(Saved data entries)
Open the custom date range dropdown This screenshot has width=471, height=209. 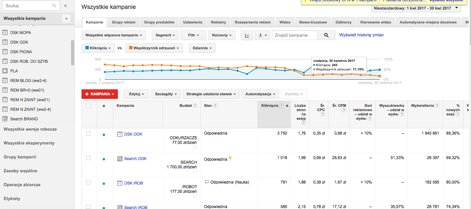[x=416, y=8]
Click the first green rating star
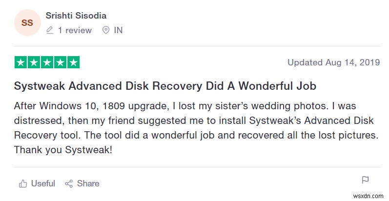 21,62
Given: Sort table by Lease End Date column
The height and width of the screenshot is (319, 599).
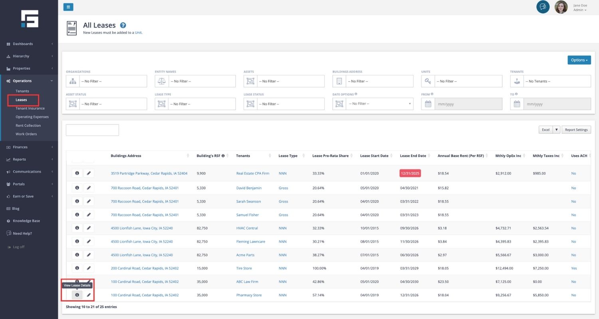Looking at the screenshot, I should point(413,156).

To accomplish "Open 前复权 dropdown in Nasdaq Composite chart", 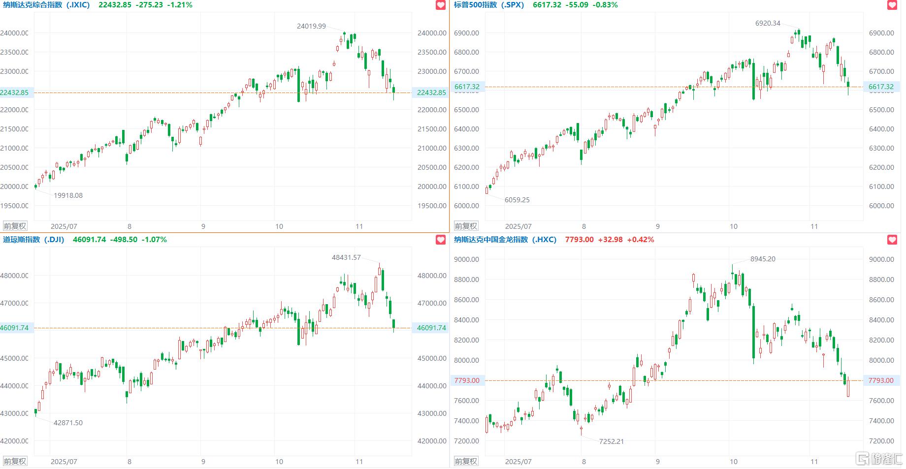I will click(15, 226).
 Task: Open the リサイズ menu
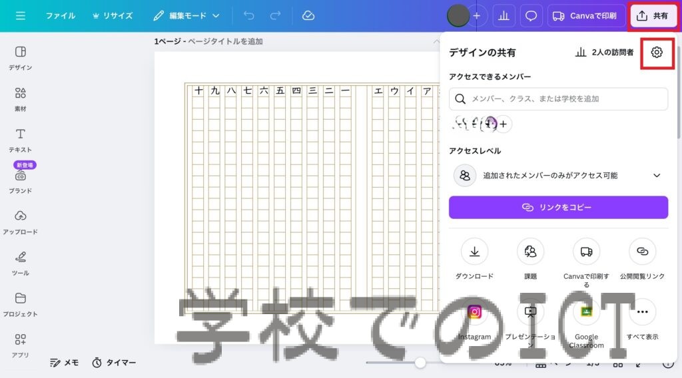click(x=112, y=15)
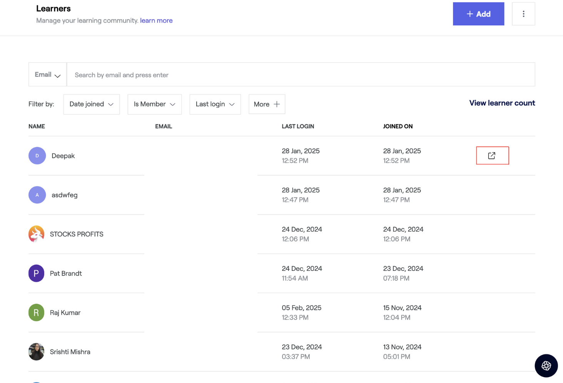The height and width of the screenshot is (383, 563).
Task: Open the three-dot options menu
Action: point(523,14)
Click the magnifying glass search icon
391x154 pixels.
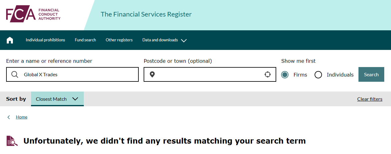[x=14, y=74]
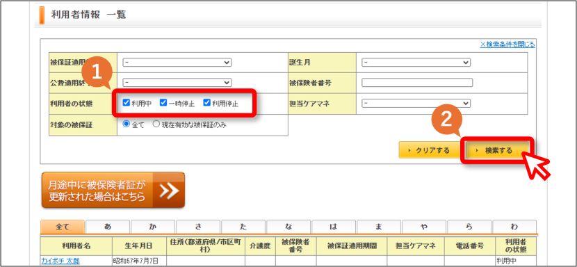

▸ **WHAT YOU WILL DO**
Say again, word for word, every line from the one with "Click the magnifying glass search icon" through the last line of the data above, minus the pictures.

▸ **ANSWER FOR THE TASK**
Click the magnifying glass search icon
391x154 pixels.
[x=14, y=74]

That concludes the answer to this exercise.